Student Name : Abbas Kazerouni
Advisor : Benjamin Van Roy
Research Areas: Information Systems
Safety is a desirable property that can immensely increase the applicability of learning algorithms in real-world decision-making problems. It is much easier for a company to deploy an algorithm that is safe, i.e., guaranteed to perform at least as well as a baseline. In this paper, we study the issue of safety in contextual linear bandits that have application in many different fields including personalized ad recommendation in online marketing. We formulate a notion of safety for this class of algorithms. We develop a safe contextual linear bandit algorithm, called conservative linear UCB (CLUCB), that simultaneously minimizes its regret and satisfies the safety constraint, i.e., maintains its performance above a fixed percentage of the performance of a baseline strategy, uniformly over time. We prove an upper-bound on the regret of CLUCB and show that it can be decomposed into two terms: 1) an upper-bound for the regret of the standard linear UCB algorithm that grows with the time horizon and 2) a constant (does not grow with the time horizon) term that accounts for the loss of being conservative in order to satisfy the safety constraint. We empirically show that our algorithm is safe and validate our theoretical analysis.

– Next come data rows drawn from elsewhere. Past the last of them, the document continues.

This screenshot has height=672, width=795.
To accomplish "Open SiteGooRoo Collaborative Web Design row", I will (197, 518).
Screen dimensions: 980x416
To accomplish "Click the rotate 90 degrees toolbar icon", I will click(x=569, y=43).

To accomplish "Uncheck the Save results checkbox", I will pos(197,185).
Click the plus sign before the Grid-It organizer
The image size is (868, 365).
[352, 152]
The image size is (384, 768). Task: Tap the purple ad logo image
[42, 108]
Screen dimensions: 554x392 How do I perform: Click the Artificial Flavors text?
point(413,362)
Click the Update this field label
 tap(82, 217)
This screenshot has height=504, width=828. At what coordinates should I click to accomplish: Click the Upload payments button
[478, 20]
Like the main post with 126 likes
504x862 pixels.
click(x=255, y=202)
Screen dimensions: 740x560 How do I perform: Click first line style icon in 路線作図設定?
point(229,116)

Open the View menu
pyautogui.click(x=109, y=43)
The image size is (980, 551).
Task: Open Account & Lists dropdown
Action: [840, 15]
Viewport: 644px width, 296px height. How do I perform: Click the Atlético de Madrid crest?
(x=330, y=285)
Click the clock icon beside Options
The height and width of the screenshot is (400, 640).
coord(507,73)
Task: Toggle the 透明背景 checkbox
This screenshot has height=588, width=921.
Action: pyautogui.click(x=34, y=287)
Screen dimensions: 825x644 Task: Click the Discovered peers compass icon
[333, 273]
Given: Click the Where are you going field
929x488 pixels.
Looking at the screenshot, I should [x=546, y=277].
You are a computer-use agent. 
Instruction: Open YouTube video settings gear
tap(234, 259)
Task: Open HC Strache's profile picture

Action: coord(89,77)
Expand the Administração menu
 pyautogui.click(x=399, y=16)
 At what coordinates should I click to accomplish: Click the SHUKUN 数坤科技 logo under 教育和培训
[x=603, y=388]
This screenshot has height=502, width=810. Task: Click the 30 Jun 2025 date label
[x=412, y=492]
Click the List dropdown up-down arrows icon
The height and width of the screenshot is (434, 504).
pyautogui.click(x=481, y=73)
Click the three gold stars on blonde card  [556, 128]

I am a 4th year PhD student at Stanford University pursuing my degree under joint supervision of Lawrence M. Wein and Benjamin Van Roy. My research lies at the intersection of Reinforcement Learning and Operation Management with applications in Healthcare and Economics. Specifically, I use Statistical Machine Learning techniques to design algorithms that can learn to make decisions under uncertainty.

I have earned a MSc degree in Electrical Engineering from Stanford University in 2015. Before joining Stanford, I received a BSc in Electrical Engineering and a BSc in Mathematics from Sharif University of Technology in 2013.